The Washington Post, The Atlantic and The New York Times each published stories referencing a “Trump dictatorship” in recent days, arguing a new Trump presidency posed a threat to democracy. The Times wrote a second Trump term likely would be more radical than his first.

“All of these articles calling Trump a dictator are about one thing: legitimizing illegal and violent conduct as we get closer to the election,” Sen. JD Vance (R-Ohio), a Trump ally, wrote on X, formerly Twitter. “Everyone needs to take a chill pill.”

“It’s August 2016 all over again. Skyrocketing cost of health care has millions worried. President Trump’s Dem. opponent off the campaign trail & hiding from the press,” senior Trump adviser Jason Miller wrote on X.

“Dems & their media allies have given up on debating issues & have shifted to name-calling & rhetorical fearmongering,” he added.

The Atlantic announced Monday the magazine’s January/February issue would be dedicated to what a second Trump term would mean for immigration, civil rights, the Justice Department, climate and more. The magazine’s editor-in-chief, Jeffrey Goldberg, wrote an editor’s note titled, “A Warning,” to introduce the series.

The New York Times on Monday published its latest piece in a series focused on what a second Trump term might mean for the country. In it, the reporters noted Trump’s rhetoric on the campaign trail “has attracted growing alarm and comparisons to historical fascist dictators and contemporary populist strongmen.”

And a Washington Post opinion column penned by editor-at-large Robert Kagan headlined, “A Trump dictatorship is increasingly inevitable. We should stop pretending,” made an extensive case that Trump’s reelection could feasibly set the U.S. on a path to becoming a dictatorship.

Trump allies dismissed the pileup as the latest instance of media outlets opposing the former president, who routinely derides the press as “fake news” and previously called some journalists the “enemy of the people.”

“This is nothing more than another version of the media’s failed and false Russia collusion hoax,” Trump campaign spokesman Steven Cheung said of The Atlantic project, claiming the magazine “will be out of business soon because nobody will read that trash.”

Several Trump allies in Congress also took aim at the recent spate of headlines suggesting Trump could rule like a dictator.

Rep.

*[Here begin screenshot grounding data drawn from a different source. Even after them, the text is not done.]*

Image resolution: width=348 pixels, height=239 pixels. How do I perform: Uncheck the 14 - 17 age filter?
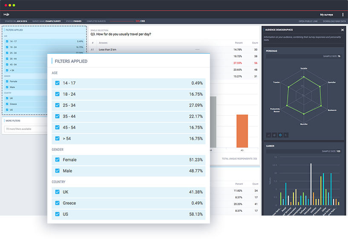tap(57, 83)
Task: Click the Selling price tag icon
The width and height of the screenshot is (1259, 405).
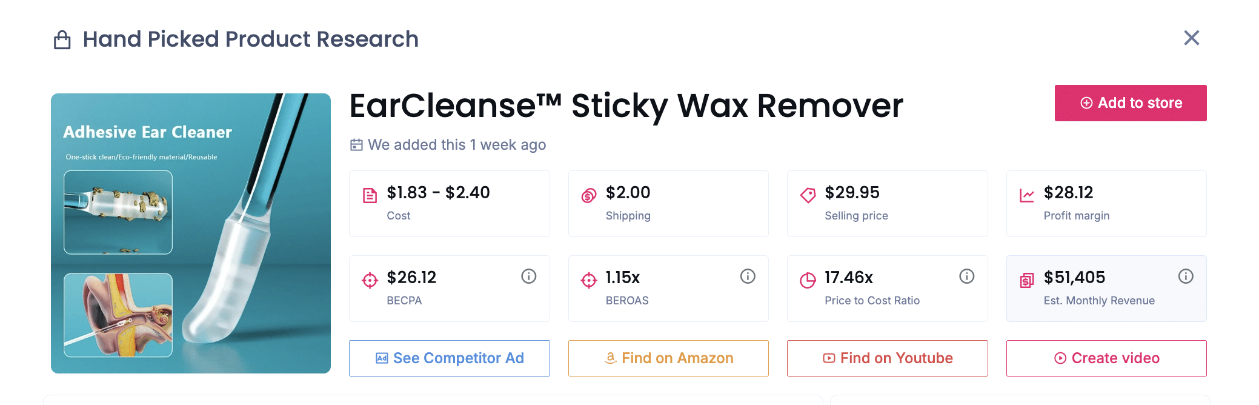Action: tap(808, 195)
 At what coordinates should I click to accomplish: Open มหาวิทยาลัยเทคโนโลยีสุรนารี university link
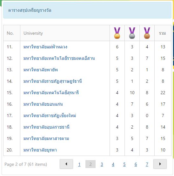[x=51, y=93]
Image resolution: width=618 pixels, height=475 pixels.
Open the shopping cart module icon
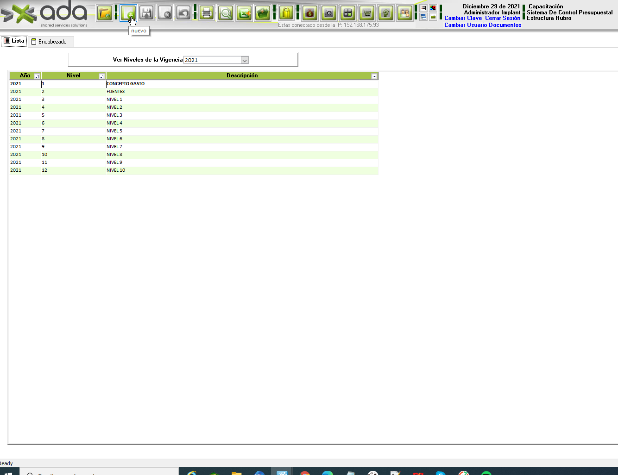pos(367,13)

Mike Waltz (R-Fla.), addressing The Atlantic piece, accused the left of using “the same hysterical scare tactics from 2016 & 2020 to attack Trump.”

Rep. Wesley Hunt (R-Texas), referencing The Washington Post column, claimed the left had gone into “FULL PANIC Mode” and suggested another Trump term would mean “the end of dictators in America, NOT the beginning.”

But news outlets and opinion columnists are not alone in suggesting another Trump presidency could have catastrophic consequences for American democracy.

“I think it’s a very, very real threat and concern,” former Rep. Liz Cheney (R-Wyo.), an outspoken Trump critic, told NBC’s “Today” on Monday when asked about the risk of the U.S. becoming a dictatorship under Trump.

“And I don’t say any of that lightly and frankly, it’s painful for me as someone who has spent her whole life in Republican politics, who grew up as a Republican to watch what’s happening to my party and to watch the extent to which Donald Trump himself has basically determined that the only thing that matters is him, his power and his success,” she added.

Rep. Jamie Raskin (D-Md.), who, like Cheney, served on the House panel that investigated the Jan. 6 riots, told MSNBC last month a second Trump term “would look a lot like Viktor Orban in Hungary — illiberal democracy, meaning democracy without rights, or liberties, or respect for the due process, the system, the rule of law.”

The increased warnings about the consequences of another Trump presidency come as the former president has ratcheted up the intensity of his rhetoric on the campaign trail.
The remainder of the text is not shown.